To fulfill their commitment, manufacturers must attest the AEB system on their vehicles meets certain performance standards. The forward collision warning feature must meet a subset of NHTSA’s current requirements on the timing of driver alerts. The AEB must either be able to slow the vehicle by at least 10 mph in one of two tests conducted at 12 and 25 mph or by 5 mph at both speeds---the level of performance needed for an advanced rating in the IIHS’s original vehicle-to-vehicle front crash prevention evaluation.

“Thanks to this cooperation, automakers made this safety feature standard equipment years before there was a legal mandate requiring them to do so,” Harkey said. “Now that a regulation is on the horizon, the progress that we’ve made will be set in stone and expanded on to generate even bigger benefits.”

NHTSA unveiled a proposal May 31 to require all new passenger vehicles, trucks and buses with a gross vehicle weight rating of 10,000 pounds or less to have AEB capable of braking to fully avoid a crash with another vehicle at up to 50 mph, with a four-year grace period from the date the eventual rule is adopted. If the regulation is adopted in its present form, vehicles will also have to be able to stop for pedestrians from speeds up to 40 mph, and the pedestrian detection will have to work in dark conditions---a requirement for which IIHS had petitioned.

In June, the agency proposed a regulation that would mandate AEB capable of preventing crashes with other vehicles for trucks and buses with a gross vehicle weight rating of more than 10,000 pounds.

Pedestrian detection has been part of IIHS award criteria for several years running, and, as of 2023, a nighttime test was added to the battery of evaluations needed for TOP SAFETY PICK+. Next year, the IIHS plans to introduce a higher-speed vehicle-to-vehicle AEB test that involves motorcycle and large truck targets as well as passenger cars.

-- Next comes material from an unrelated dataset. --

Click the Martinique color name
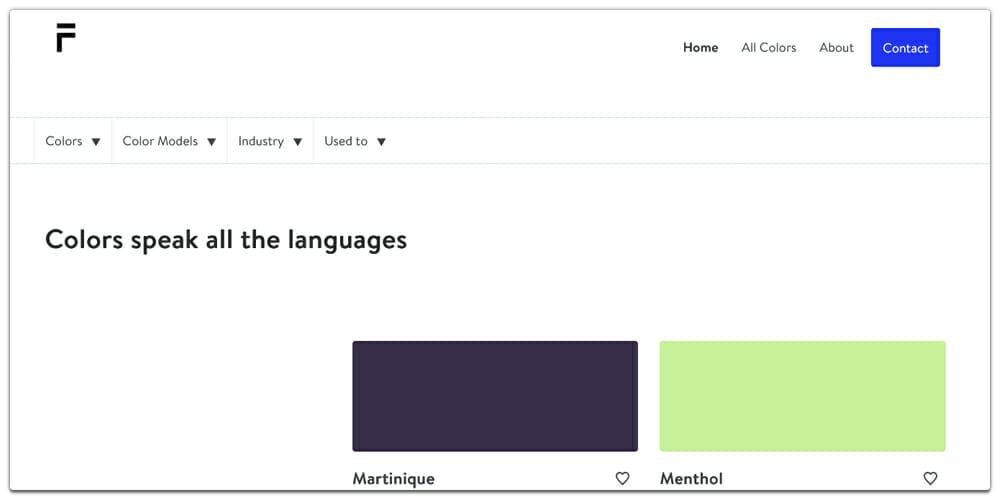Screen dimensions: 1000x500 pos(394,479)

Consumer Reports currently awards additional points to a vehicle’s Overall Score for models that have AEB with pedestrian detection as standard equipment and for AEB that operates at highway speeds. In order to be named a CR Top Pick, a vehicle must have both.

Under the commitment, automakers have slightly longer to meet the 95% threshold when vehicles with manual transmissions and heavier vehicles are included in the calculation. By the production year that begins Sept. 1, 2024, automakers will need to equip 95% of all their light vehicles, whether automatic or manual, with AEB. By the production year beginning Sept. 1, 2025, they will need to meet the threshold for their entire production volume, including those vehicles in the 8,500-10,000 pound category.

They are well on the way. More than three-quarters of the automakers already meet the 95% threshold with manual-transmission vehicles included in their production totals.

Four of the five automakers that produce 8,500-10,000 pound vehicles for the U.S. market---Ford, General Motors, Mercedes-Benz and Nissan---already meet the threshold with those heavier vehicles included. Stellantis is closing in on the target.

Some manufacturers are reaching the overall benchmark while still leaving many of their 8,500-10,000 pound vehicles unequipped, however. So far, only Mercedes-Benz and Nissan have equipped all of their 8,500-10,000 pound vehicles with AEB, while Ford has equipped 78% and General Motors just 6%. Stellantis, which has yet to reach the 2025 goal, has equipped 47%.

“We urge the automakers with heavier vehicles to make AEB standard right away,” said Wallace. “Whether you buy a small sedan or a large pickup, everyone should have the protection that AEB provides on the road.”

IIHS expects the voluntary commitment to prevent 42,000 crashes and 20,000 injuries by 2025. The estimate is based on IIHS research that found front crash prevention systems with both forward collision warning and automatic emergency braking cut rear-end crashes by half.